先日まで梅雨入りでじめじめしてきましたが、今は晴れの日が続きカラッとしていますね。

外を歩いていると暑さがしんどい季節になってきましたが、雨の日よりはよっぽどましだなと思います。

ただ、梅雨明けはまだということなので、もしまた部屋がじめっとしてきたら、私が先日アップした記事を参考にしていただけたら幸いです。

前置きはさておき、今回から窓に関するお話を書いていこうと思います。

家の温熱環境において窓の性能というのはとても大事とされていますが、どれくらい大事かというと、以下の画像を見ていただければわかるかと思います。

般的な住まいの熱の流入・流出割合一般的な住まいの熱の流入・流出割合一条工務店HPより抜粋

なんと、半分以上の熱が窓から交換されてしまっているのがわかると思います。
(窓の数や性能で上下しますが)

その窓の性能ですが、主に「サッシの材質」と「窓ガラス」に左右されるわけですが、今回はその中でも「サッシの材質」について話してみようと思います。

ちなみに結論から申し上げますと、私は「樹脂サッシ」を推奨します。

サッシの材質について

早速ですが、サッシの材質についてどんなものがあるか、そしてそれぞれどのような特徴をもつか説明していこうと思います。

アルミサッシ

一昔前に主流だったサッシで、その名の通りアルミニウム合金で作られたサッシです。
特徴は以下の通りです。

・対候性、強度、摺動性に優れる
・普及が進んでいるためコストが安い
・熱を通しやすい素材のため断熱性能が低い

断熱性能は低いものの強度や加工のしやすさに優れており、住宅の大量供給に貢献しましたが、今では断熱性能が高い樹脂サッシやアルミ樹脂複合サッシが安定して量産できるようになったため、戸建てで採用されることはほとんどなくなりました。

樹脂サッシ

主に硬質塩化ビニル樹脂(PVC-U)と呼ばれる樹脂材料で作られたサッシです。
特徴は以下の通りです。

・対候性や強度はアルミサッシに劣る
・強度が低いためアルミに比べるとサッシが太い
・断熱性能は高い
・コストはアルミサッシより高い

アルミサッシよりも対候性や強度で劣ると書きましたが、実際に30~40年経過したものでも問題なく使用できており、正しく施工されていればよほどのことがない限りはそれらが問題になる可能性低いです。

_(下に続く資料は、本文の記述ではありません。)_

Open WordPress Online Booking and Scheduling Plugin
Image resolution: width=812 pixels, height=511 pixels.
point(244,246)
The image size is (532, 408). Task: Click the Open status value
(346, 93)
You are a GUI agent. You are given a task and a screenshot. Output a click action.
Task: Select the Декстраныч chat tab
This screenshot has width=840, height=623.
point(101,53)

もともとは寒さが厳しい北海道で普及しましたが、今は温暖な地域でもその断熱性の高さが有効であることが知れ渡り、採用する人が増えてきています。

アルミ樹脂複合サッシ

以下の図のように、アルミと樹脂を使って作られたサッシです。
図の中の青色と橙色の部分がアルミで、それ以外の部分は樹脂で作られています。

リクシルの「サーモスX」ってどんなサッシ?【技術・性能編】 | 建材ダイジェスト

LIXILのサーモスXカタログより抜粋

アルミと樹脂を併用しているためハイブリットサッシと呼ばれることもあります。

特徴は以下の通りです。

・各種耐久性や断熱性能はアルミサッシと樹脂サッシの中間くらい
・コストは樹脂サッシと同じくらいか少し安い

2021年現在において、多くのハウスメーカやビルダーでは標準仕様として採用しており、日本の戸建てで最も多く普及している窓といっても過言ではありません。

断熱性能はアルミサッシと樹脂サッシの中間くらいと書きましたが、グレードによって結構差があり、ハイグレードの物だと樹脂サッシに迫る性能を持っています。

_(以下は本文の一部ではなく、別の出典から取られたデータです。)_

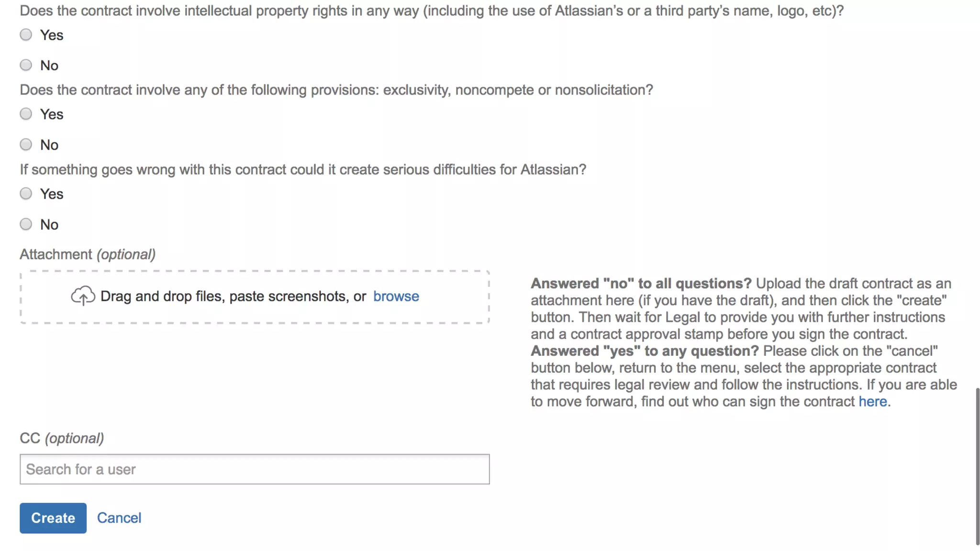Click the cloud upload icon
Screen dimensions: 980x551
pos(83,296)
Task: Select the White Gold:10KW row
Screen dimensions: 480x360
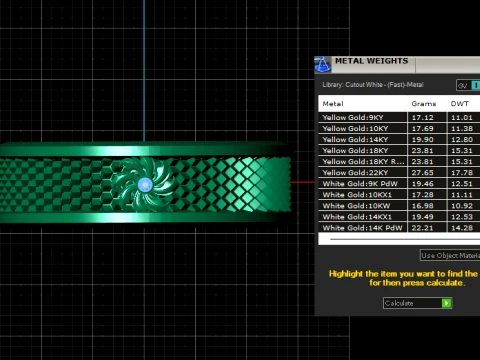Action: [399, 206]
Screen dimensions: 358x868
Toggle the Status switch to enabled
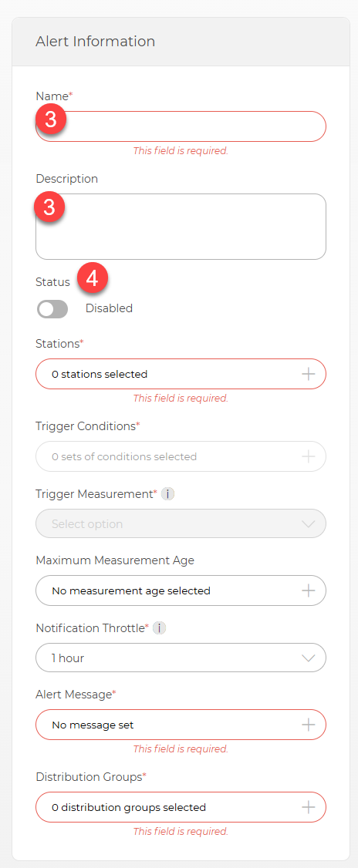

樹脂サッシと混合されがちで誤って説明する営業さんもいられるので選ぶ際は注意して問い合わせましょう。

木製サッシ

その名の通り木材で作られたサッシです。
木製サッシというとサザエさんの家の縁側で使われるような窓を想像する方もいると思いますが…サザエさん 家 縁側 - Hōmuaidea 今現在使われている木製サッシはこんな感じで大分雰囲気が違いますし、昔の木製サッシのようにガタガタで隙間だらけということはありません。

佐藤の窓HPから抜粋

特徴は以下の通りです。

・対候性や強度はアルミサッシに劣る
・断熱性能は樹脂サッシと同等か少し高め
・コストは樹脂サッシより高い
・定期的なメンテナンスが必要

断熱性能が高く、木材のため他のサッシとは違う独特な意匠性が魅力的だが、その分コストも高くなります。

また、木製のため他の素材よりも傷みやすいため、定期的に劣化を防ぐための塗装メンテナンスが必要であるため、使用には施主の木製サッシに対するが必要でしょう。

お勧めのサッシ素材は?

冒頭にも書いていますが、私の一押しは「樹脂サッシ」です。

理由はコストに対して断熱性が優れており、対候性や耐久性もそこまで低くなく、こまめなメンテナンスも不要だからです。
(コストに関しては業者にもよりますが、アルミ樹脂複合サッシと同価格で提供する業者もあります)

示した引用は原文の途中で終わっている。